In this background, Dagong has recently assigned sovereign ratings for 50 countries for the first time, the geographic locations of which are in different continents around the world. Among them ,20 countries in Europe, 17 countries in Asia, 2 in North America, 6 in South America, 3 in African and 2 in Oceania. The total GDP of these 50 countries accounted for 90% of that of the whole world, and nearly all the characteristics of typical regional credit risk are involved. It reveals the distribution of credit risks around the world as well as and their changing trend. Among the 50 countries, the local currency sovereign credit risk for such countries as Norway, Australia, Denmark, Luxembourg, Switzerland, Singapore, New Zealand were assigned "AAA" ratings; China, Canada, the Netherlands, Germany were assigned "AA +"s, the United States and Saudi Arabia "AA"s; France , the United Kingdom, Korea and Japan got "AA-"s. The countries that were assigned local currency sovereign credit rating of "A-" level include Belgium, Chile, Spain, South Africa, Malaysia, Estonia, Russia, Poland, Israel, Italy, Portugal and Brazil.

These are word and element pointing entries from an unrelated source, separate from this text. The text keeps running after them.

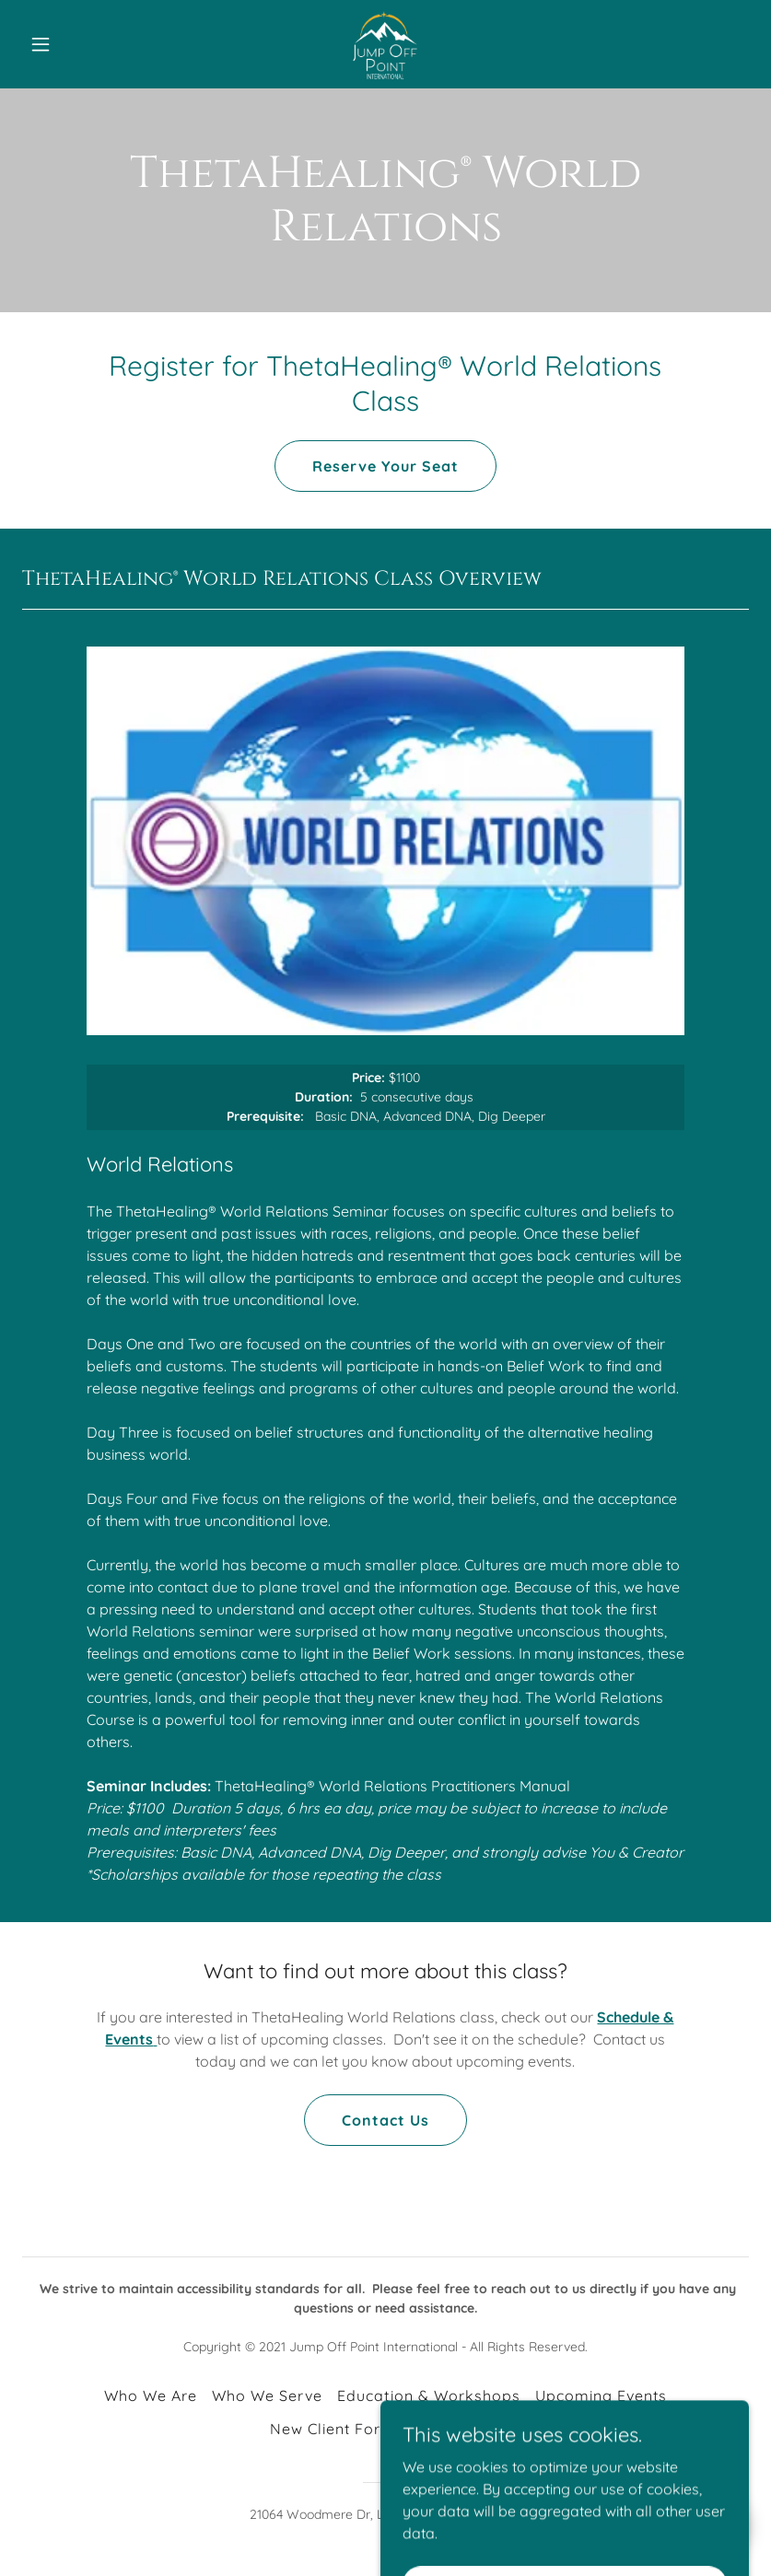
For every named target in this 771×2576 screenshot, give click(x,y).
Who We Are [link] (150, 2395)
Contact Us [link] (459, 2428)
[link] (385, 44)
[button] (76, 44)
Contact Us (385, 2120)
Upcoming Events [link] (601, 2395)
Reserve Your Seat (385, 466)
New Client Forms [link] (336, 2428)
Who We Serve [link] (267, 2395)
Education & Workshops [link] (428, 2395)
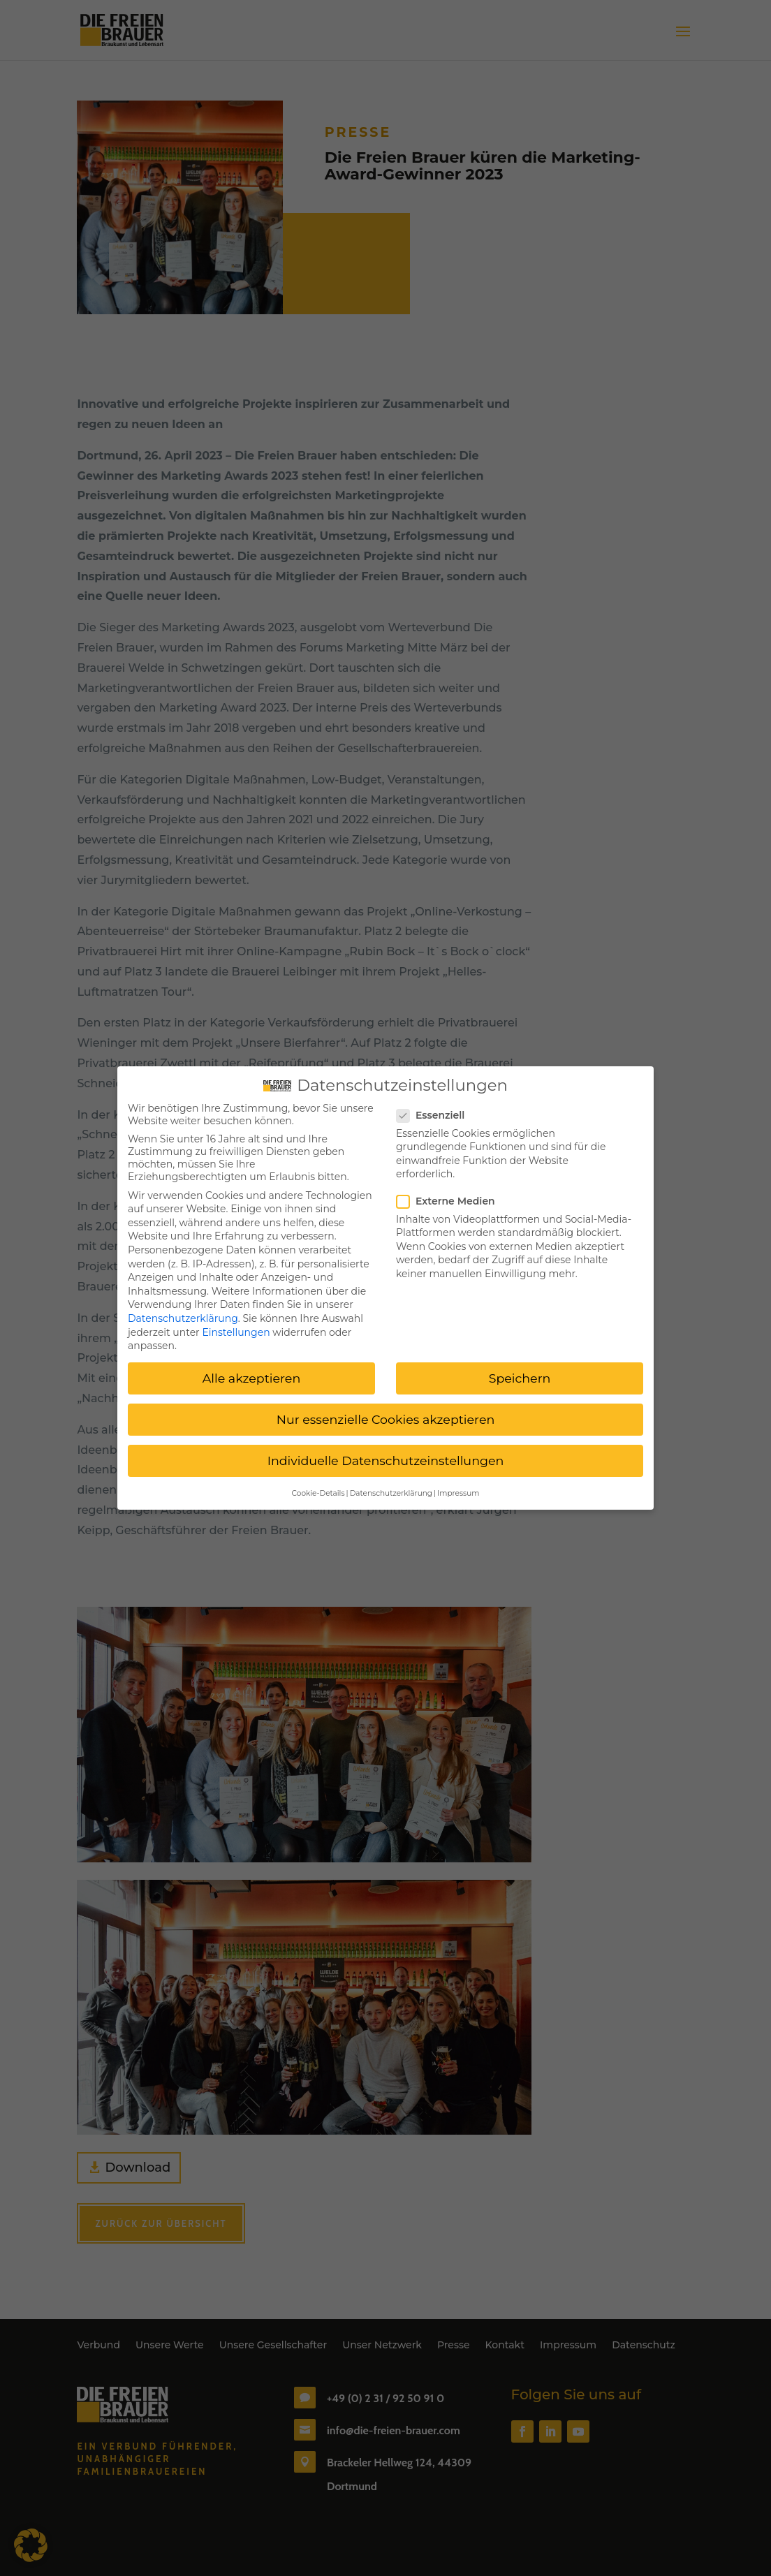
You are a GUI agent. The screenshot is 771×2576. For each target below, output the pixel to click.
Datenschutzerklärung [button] (391, 1488)
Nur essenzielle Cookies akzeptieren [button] (386, 1415)
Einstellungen (236, 1327)
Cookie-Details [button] (318, 1488)
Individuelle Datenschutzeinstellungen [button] (385, 1456)
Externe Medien (451, 1196)
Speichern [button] (520, 1374)
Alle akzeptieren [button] (252, 1374)
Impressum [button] (458, 1488)
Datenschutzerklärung (183, 1313)
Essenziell (436, 1110)
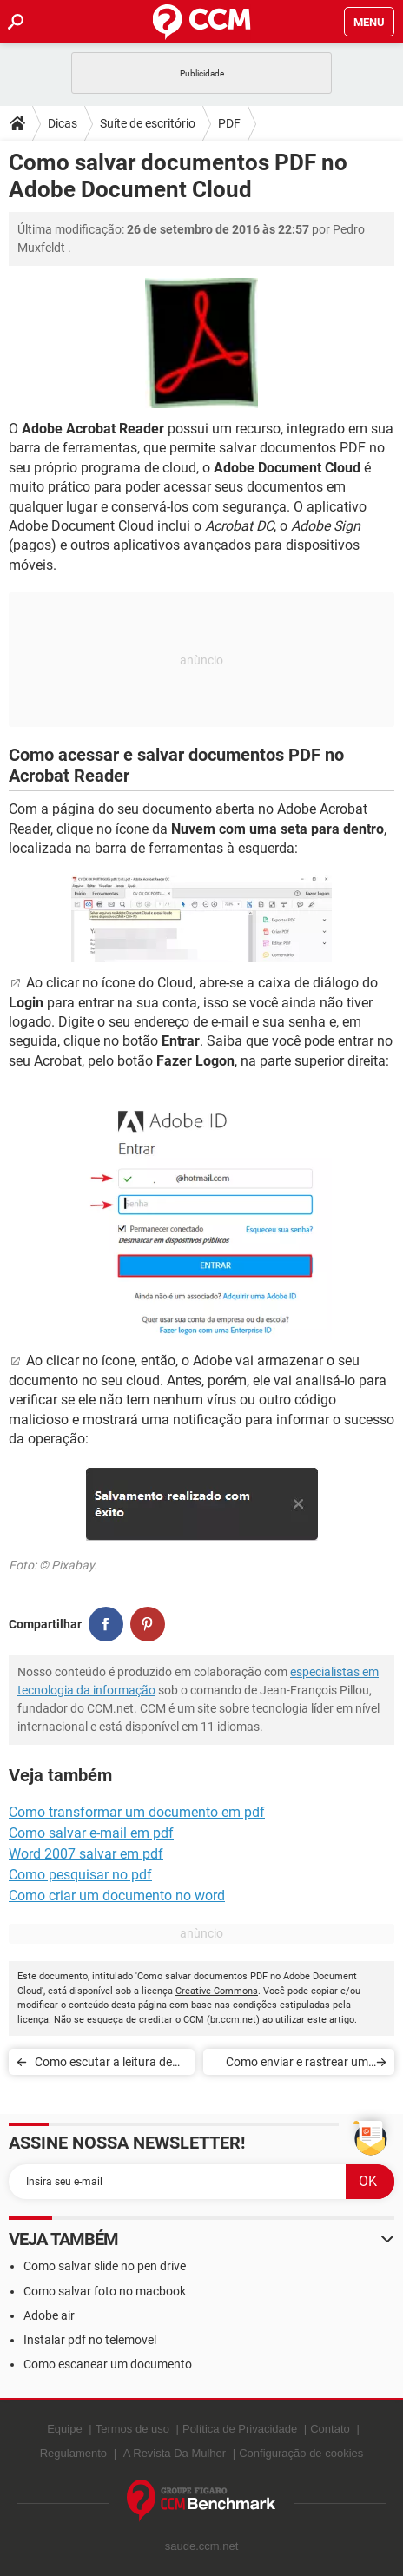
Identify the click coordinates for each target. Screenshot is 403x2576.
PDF (229, 123)
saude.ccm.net (202, 2546)
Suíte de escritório (147, 123)
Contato (330, 2428)
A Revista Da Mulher (175, 2453)
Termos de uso (132, 2428)
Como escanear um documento (107, 2364)
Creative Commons (216, 1991)
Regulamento (73, 2453)
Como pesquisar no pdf (80, 1874)
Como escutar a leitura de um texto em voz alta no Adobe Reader (103, 2065)
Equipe (64, 2428)
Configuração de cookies (301, 2453)
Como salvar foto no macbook (104, 2291)
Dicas (62, 123)
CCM (193, 2019)
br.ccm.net (233, 2019)
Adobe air (49, 2315)
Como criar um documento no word (117, 1895)
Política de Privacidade (239, 2428)
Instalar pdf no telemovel (89, 2340)
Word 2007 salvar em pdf (86, 1854)
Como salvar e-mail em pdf (91, 1833)
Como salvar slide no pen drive (104, 2266)
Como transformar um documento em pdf (137, 1812)
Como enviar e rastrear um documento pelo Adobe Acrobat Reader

A significant difference between Dagong and the three international rating agencies, i.e. Moody’s, S&P and Fitch in terms of their rating results is that Dagong emphasizes more on the country’s capability to pay its debt. If you analyze the rating grades (regardless the difference of + or - symbol), the three international rating agencies do not have much differences in their ratings to a particular country. However, Dagong’s ratings are quite different from theirs. Among these 50 countries, 27 countries received obviously different ratings from Dagong. Those countries which have received higher ratings are mainly the new emerging countries which have political stability and good economic performance. Those countries which have received lower ratings are many developed countries which have shown economic growth and are heavily burdened with increasing debt.

As elaborated, in its rating process, Dagong stresses on five principles as follows:

First, a systemic evaluation of the country’s comprehensive institutional strength and its fiscal status;

Second, the fiscal status is the decisive factor for the government to pay its debt;

Third, the government capacity to increase its revenue is the fundamental factor to the country to pay its debt while its capacity to borrow is not the guarantee factor;

Forth, the comprehensive institutional strength has a prominent role in protecting the stability of the country’s credit when the country is facing the more frequent external shocks;

Fifth, make sure that the statistics and information are reliable, timely and consistent.

While I am convinced that the timing of the credit review release is opportunistic, the emphasis on debt repayment capacity is correct, in my view.  The Chinese, America's largest creditors, are giving the US a warning that they will not be borrowing at AAA rates for much longer.

Will the Obama administration heed this warning?

The only way to keep the debt rating from deteriorating further is austerity.  To date, this has not seriously been considered, at least in public.

What if there is a second large stimulus package?

Will the Chinese tolerate this, or will it lead to a bond auction failure and much higher interest rates as we learned from the Greek experience?

Given the present course the present administration is on, I am not optimistic.